DATA SHOWN >>
++++

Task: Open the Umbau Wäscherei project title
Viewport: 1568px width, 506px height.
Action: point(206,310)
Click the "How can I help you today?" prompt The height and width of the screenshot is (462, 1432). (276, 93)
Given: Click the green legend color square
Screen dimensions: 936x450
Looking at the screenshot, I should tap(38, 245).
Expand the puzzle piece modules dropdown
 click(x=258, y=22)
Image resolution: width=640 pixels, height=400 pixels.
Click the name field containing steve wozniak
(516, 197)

++++

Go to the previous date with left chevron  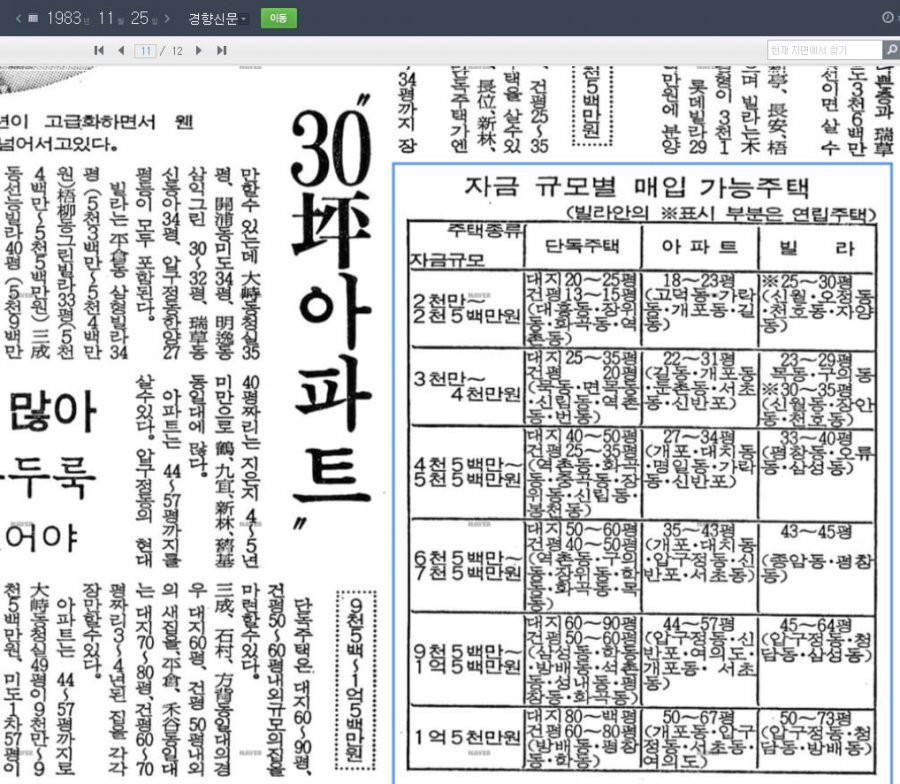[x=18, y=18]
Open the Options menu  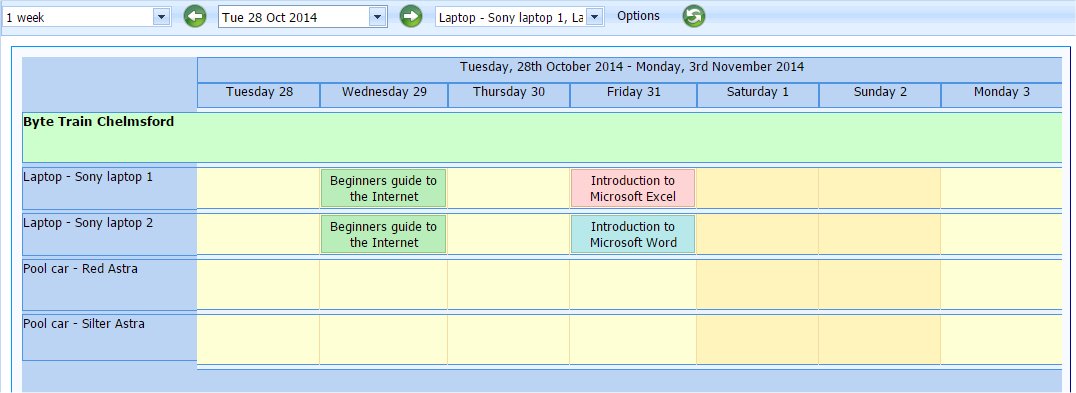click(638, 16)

++++

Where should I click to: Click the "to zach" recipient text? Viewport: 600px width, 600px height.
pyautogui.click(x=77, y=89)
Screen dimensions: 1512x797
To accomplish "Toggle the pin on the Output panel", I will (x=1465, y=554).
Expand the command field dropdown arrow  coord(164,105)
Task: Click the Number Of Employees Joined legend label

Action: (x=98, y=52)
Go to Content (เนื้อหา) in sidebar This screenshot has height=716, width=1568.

++++

TASK OBJECTIVE >> Beginning with the line containing "Where should I" in the material above, copy every line exactly until you have copied the line containing "Go to Content".

YOUR SOLUTION >>
Where should I click to: Click the "to zach" recipient text? Viewport: 600px width, 600px height.
pyautogui.click(x=77, y=89)
Screen dimensions: 1512x797
To accomplish "Toggle the pin on the Output panel", I will (x=1465, y=554).
Expand the command field dropdown arrow  coord(164,105)
Task: Click the Number Of Employees Joined legend label

Action: (x=98, y=52)
Go to Content (เนื้อหา) in sidebar This screenshot has height=716, width=1568.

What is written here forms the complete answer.